Bon, comme tout le monde s'y met, voici une liste des mes petites prédictions politiques pour 2010 :
- Au premier plan des inquiétudes sur le plan international : l'Iran et le Pakistan. Il est à prévoir un durcissement diplomatique entre les nations occidentales (US, France, UK et Inde compris) et le Pakistan, qui reste la première poudrière islamiste au monde.
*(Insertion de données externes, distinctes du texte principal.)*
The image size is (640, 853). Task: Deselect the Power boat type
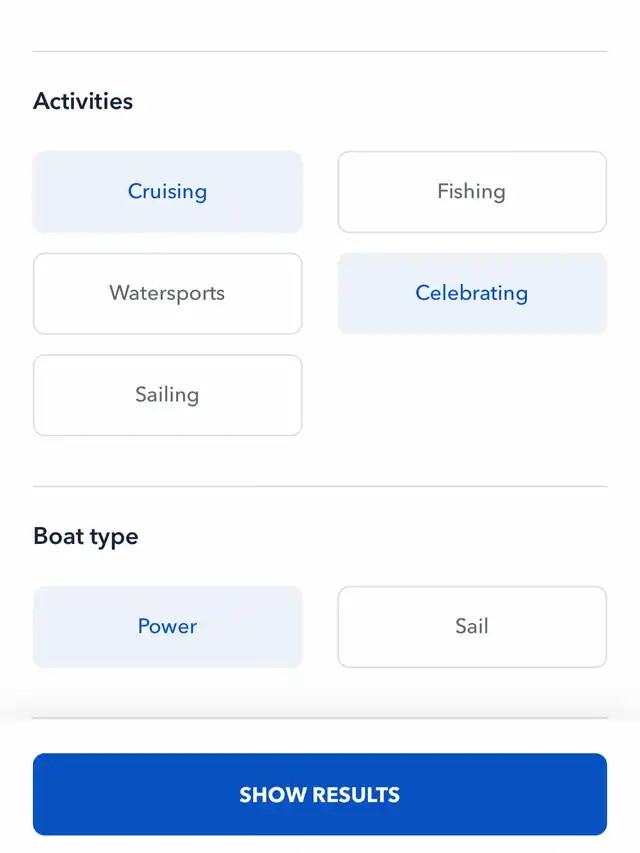pyautogui.click(x=168, y=627)
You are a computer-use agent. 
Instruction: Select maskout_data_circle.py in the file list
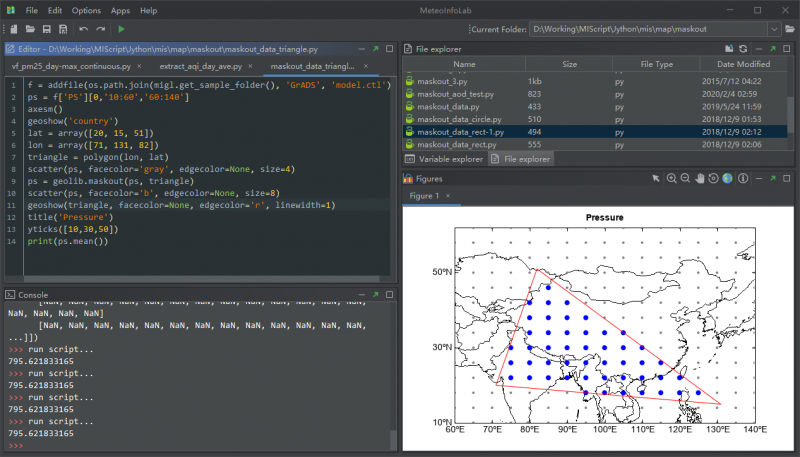coord(461,118)
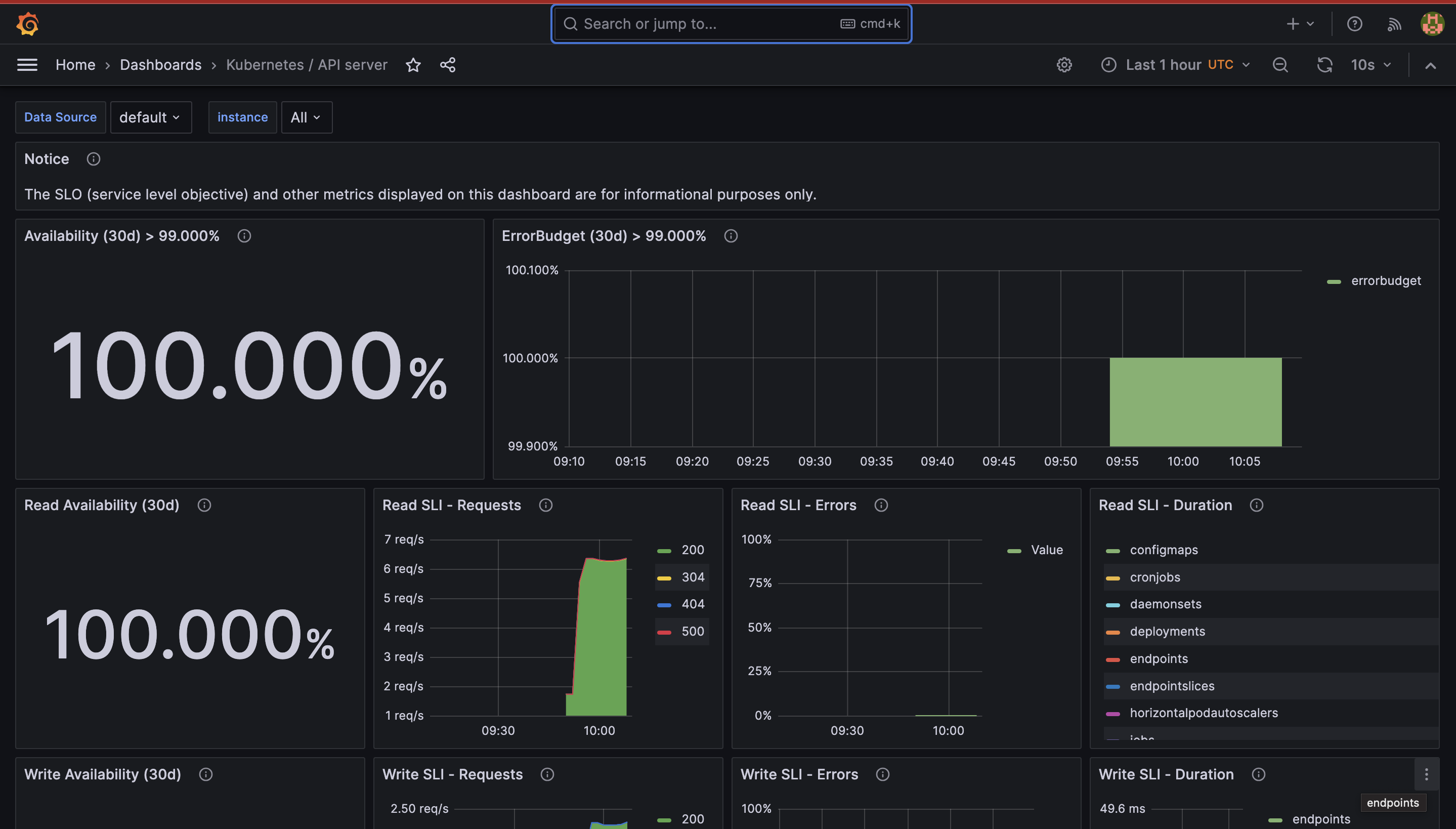Expand the instance All dropdown
Viewport: 1456px width, 829px height.
(306, 117)
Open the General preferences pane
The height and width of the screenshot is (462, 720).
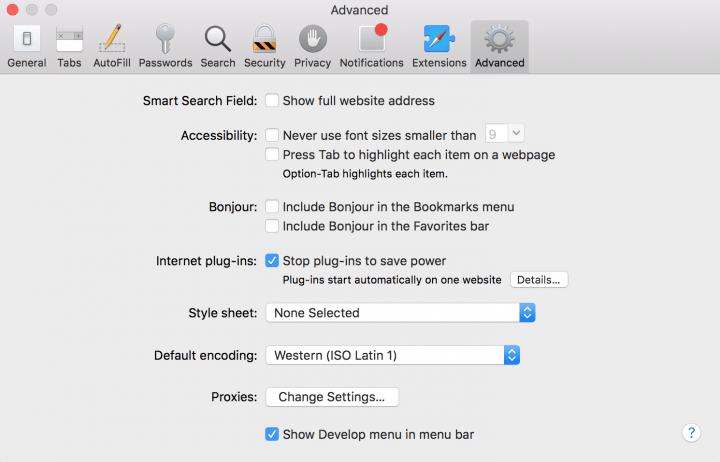tap(26, 46)
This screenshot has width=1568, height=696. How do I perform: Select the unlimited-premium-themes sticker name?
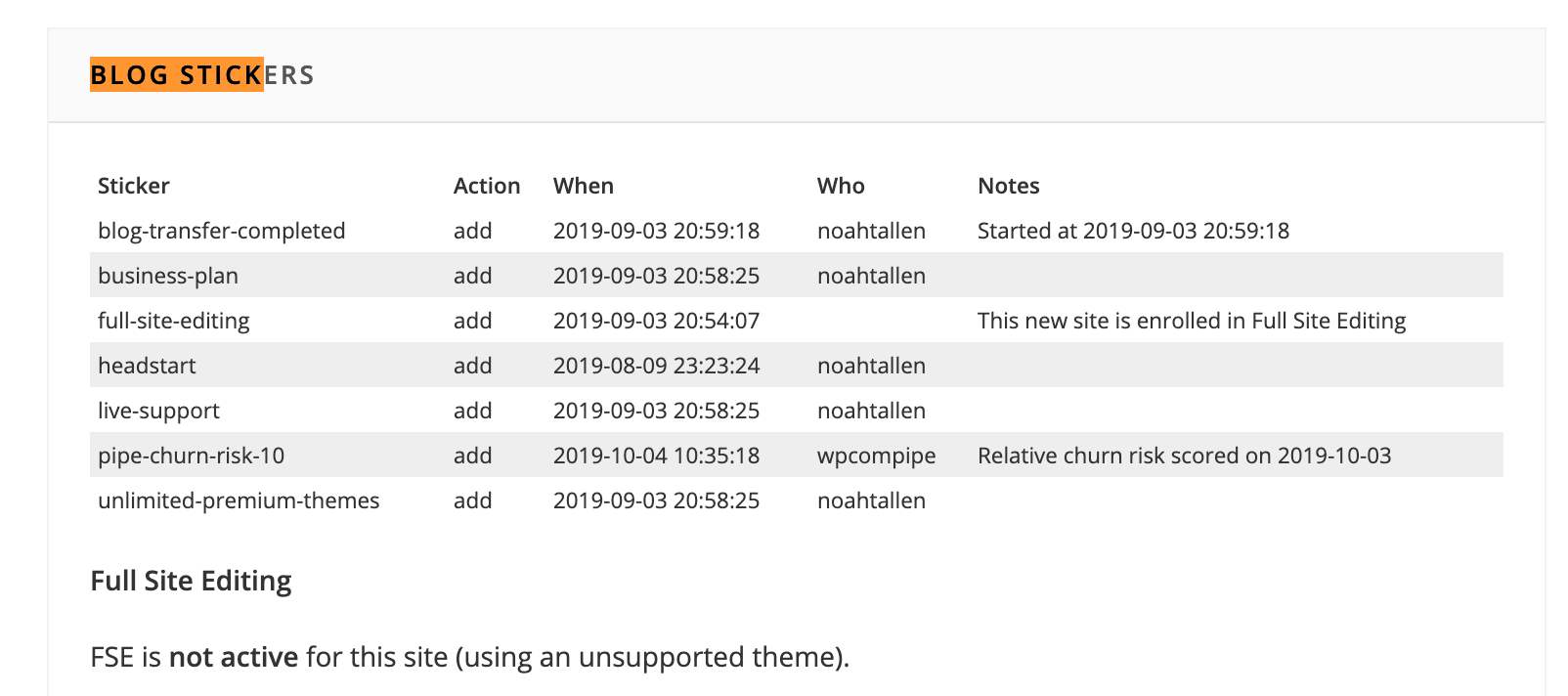(239, 500)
Rappelons qu'environ un tiers du pays (le Waziristan) est en partie occupé par les Talibans. Depuis 2004, les Etats-Unis mènent une guerre qui ne dit pas son nom. Le récent attentat manqué sur un vol pourrait libérer le bellicisme américain (qui n'en a déjà pas besoin). Côté Iran, le bras de fer se poursuit. Je maintiens les billets que j'ai consacré au sujet (ici et là) : Obama mise sur la chute du régime à moyen terme. Gageons qu'il ait raison.
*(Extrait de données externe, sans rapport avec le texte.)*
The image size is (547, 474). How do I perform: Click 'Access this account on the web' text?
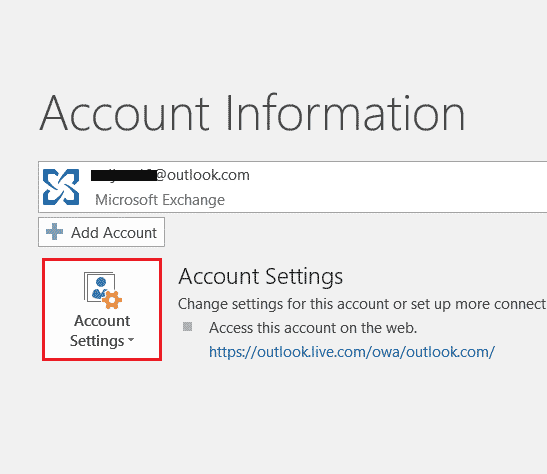[x=313, y=328]
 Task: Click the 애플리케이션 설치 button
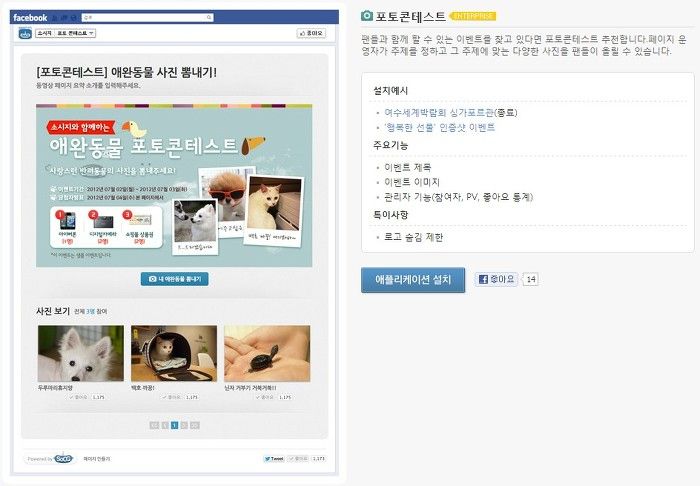[413, 280]
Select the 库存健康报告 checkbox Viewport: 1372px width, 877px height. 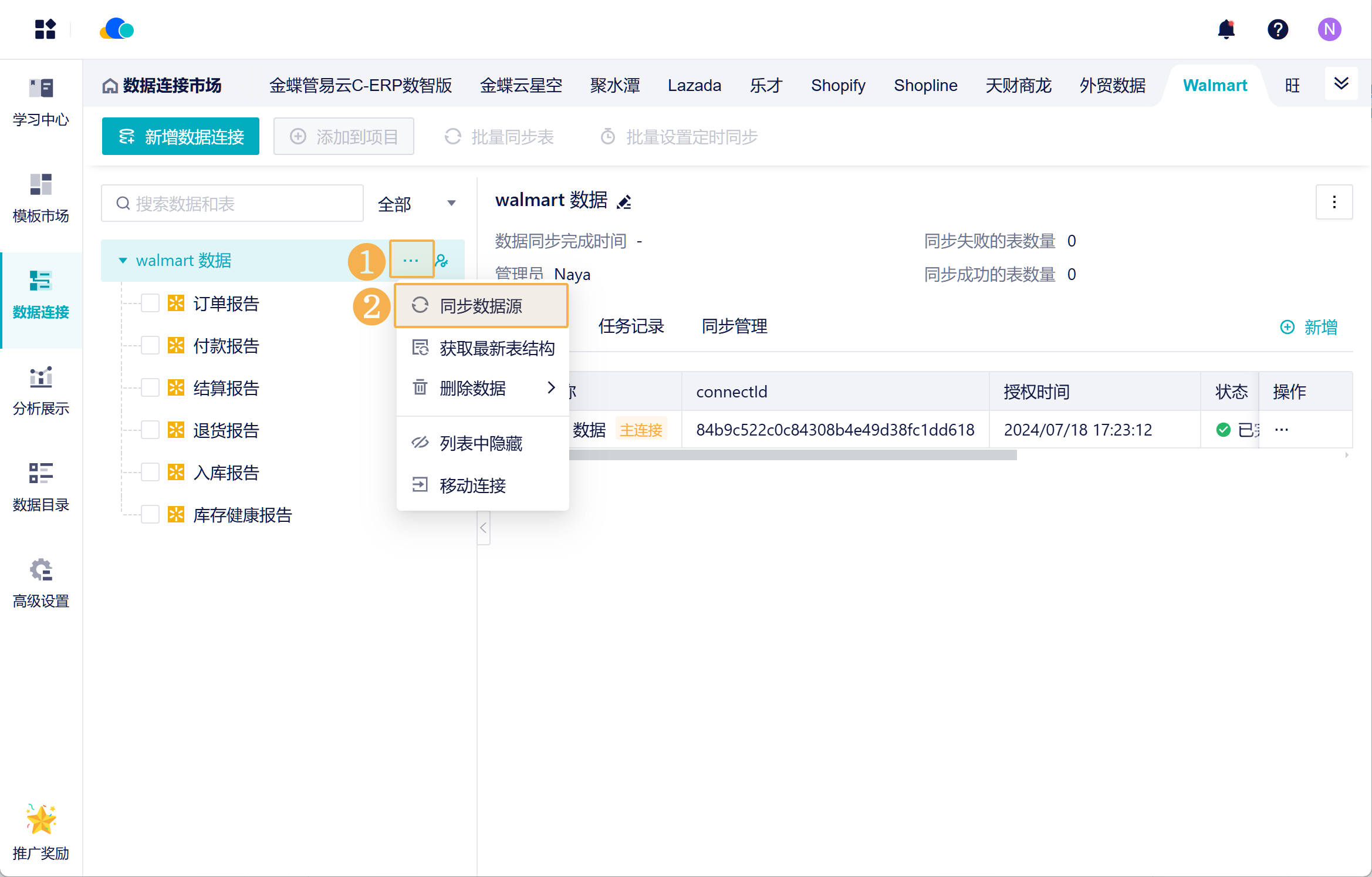click(x=150, y=515)
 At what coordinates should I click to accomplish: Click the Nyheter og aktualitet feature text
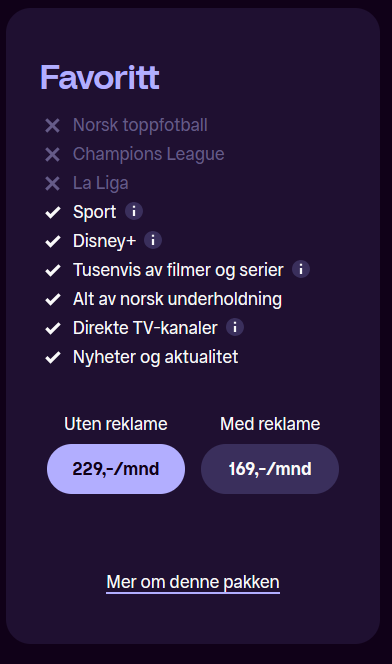pos(155,357)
- La sortie de guerre en Irak / la question afghane : ces deux guerres, qui ont en commun de ne jamais en finir, durent depuis presque 9 ans. Le général Petraeus, le chef de guerre américain sur cette zone, ne parviendra pas à stabiliser la zone. Aucun départ digne n'est possible. Parions que 2010 sera l'année de cette prise de conscience. Rappelons aussi que la France, si célèbre pour son refus de la guerre en Irak, a envoyé 2 300 hommes en Afghanistan. Le pacifisme de Sarkozy se mesure à cette aune.
- La question de la sortie de crise économique : on entend beaucoup d'analystes prévoir le rebond économique au second semestre 2010. C'est optimiste. Le chômage continue d'augmenter dans toutes les grandes économies et les pratiques qui ont conduit à la crise (spéculation immobilière et boursière) ont déjà recommencées. Parions sur une stabilisation des économies (le fameux scénario en L) pour 2010.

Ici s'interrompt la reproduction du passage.